Es más fácil escoger comida con pocas calorías porque pensamos que no nos van a hacer engordar, la industria alimenticia nos ha enganchado con su publicidad de «sin calorías» o «sólo tiene 15 calorías» pero ¿Dónde mencionan a los nutrientes reales que contiene el producto?
Nos dejamos llevar por lo que dice light o sin calorías y lo compramos sin siquiera leer la etiqueta, porque pensamos que ese producto nos va a ayudar a adelgazar y lo podemos comer o tomar cuando queramos y en grandes cantidades, al fin y al cabo no tiene calorías. Nada más alejado de la realidad. Que un producto sea light o bajó en calorías no significa que se puede consumir a libre demanda y todos los días, ni tampoco significa que no va a hacer daño a la salud y que no va a engordar.

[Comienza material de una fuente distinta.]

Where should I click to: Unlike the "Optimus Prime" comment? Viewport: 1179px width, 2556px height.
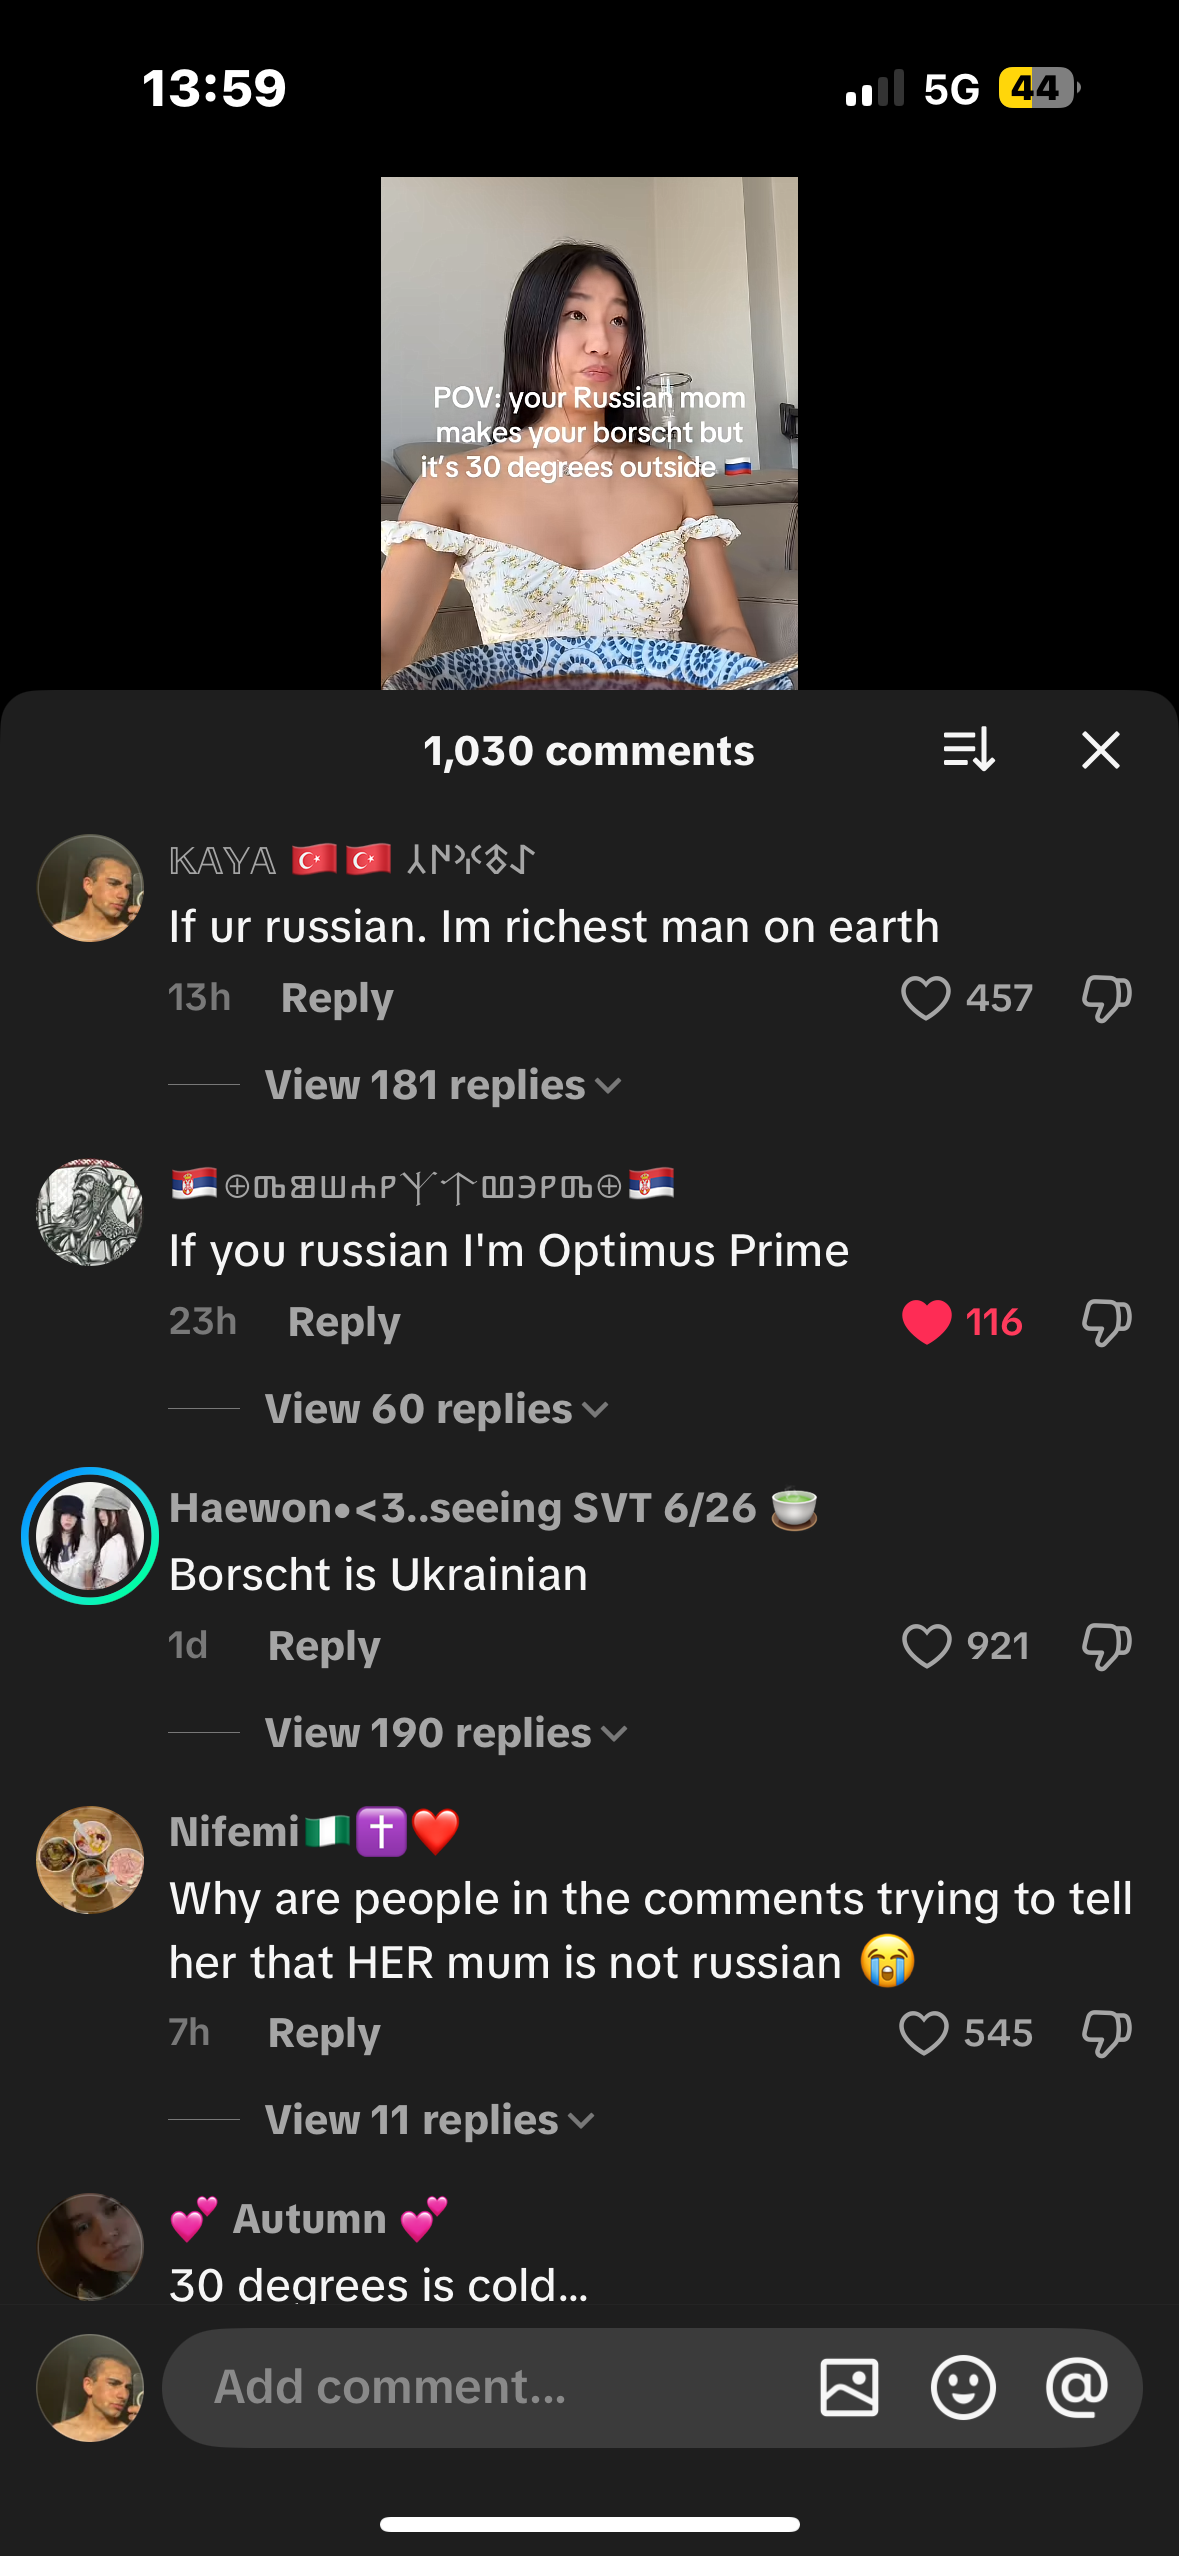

Generalmente estos productos contienen pocos nutrientes esenciales para la salud y contienen importantes cantidades de químicos y sodio; el sodio en las cantidades correctas no es perjudicial; pero dichos alimentos lo contienen en exceso, sobrepasa el requerimiento diario necesario y puede llevarnos a padecer o agravar un cuadro de hipertensión.
Uno de los aspectos más importante a la hora de preparar una comida es determinar si estamos incorporando los nutrientes suficientes y no tanto si es más o menos calórica. Por ejemplo, si nos preparamos una ensalada solo con lechuga, tendrá muy pocas calorías, pero también muy pocos nutrientes. Pero si además le añadimos, aceite de oliva virgen extra, aceitunas, nueces, queso, aguacate, una porción de pastas, etc., su contenido calórico será mayor pero también su aporte nutritivo.
Entonces nos planteamos ¿Por qué los nutricionistas dan guías o menús con cierto número de calorías? Es cierto, los nutricionistas solemos dar guías alimenticias que dicen cuántas calorías debe de consumir en un día, esto es porque si una persona dependiendo su edad, altura, su peso y si estado físico se debe cubrir sus necesidades energéticas. Si una persona requiere de 2000 calorías para poder realizar sus actividades diarias, no se le puede dar una alimentación de 1500 calorías o menos porque entonces se sentiría sin energía y podría incluso enfermar ya que no tiene las calorías necesarias ni los nutrientes necesarios para poder realizar su vida normal.
Tenerle miedo a los nutrientes es como tenerle miedo a la salud. No porque un alimento tenga un alto contenido de calorías significa que es malo, la regla como todo en la vida es no abusar de ellos.
Tener una alimentación saludable no significa comer menos, significa aprender a comer alimentos que ayuden al organismo a estar sano y prevenir enfermedades, significa saber combinar alimentos para que proporcionen la energía necesaria para las actividades diarias y también significa no dejar de comer alimentos que gustan, sino aprender cuando comerlos y en que proporciones.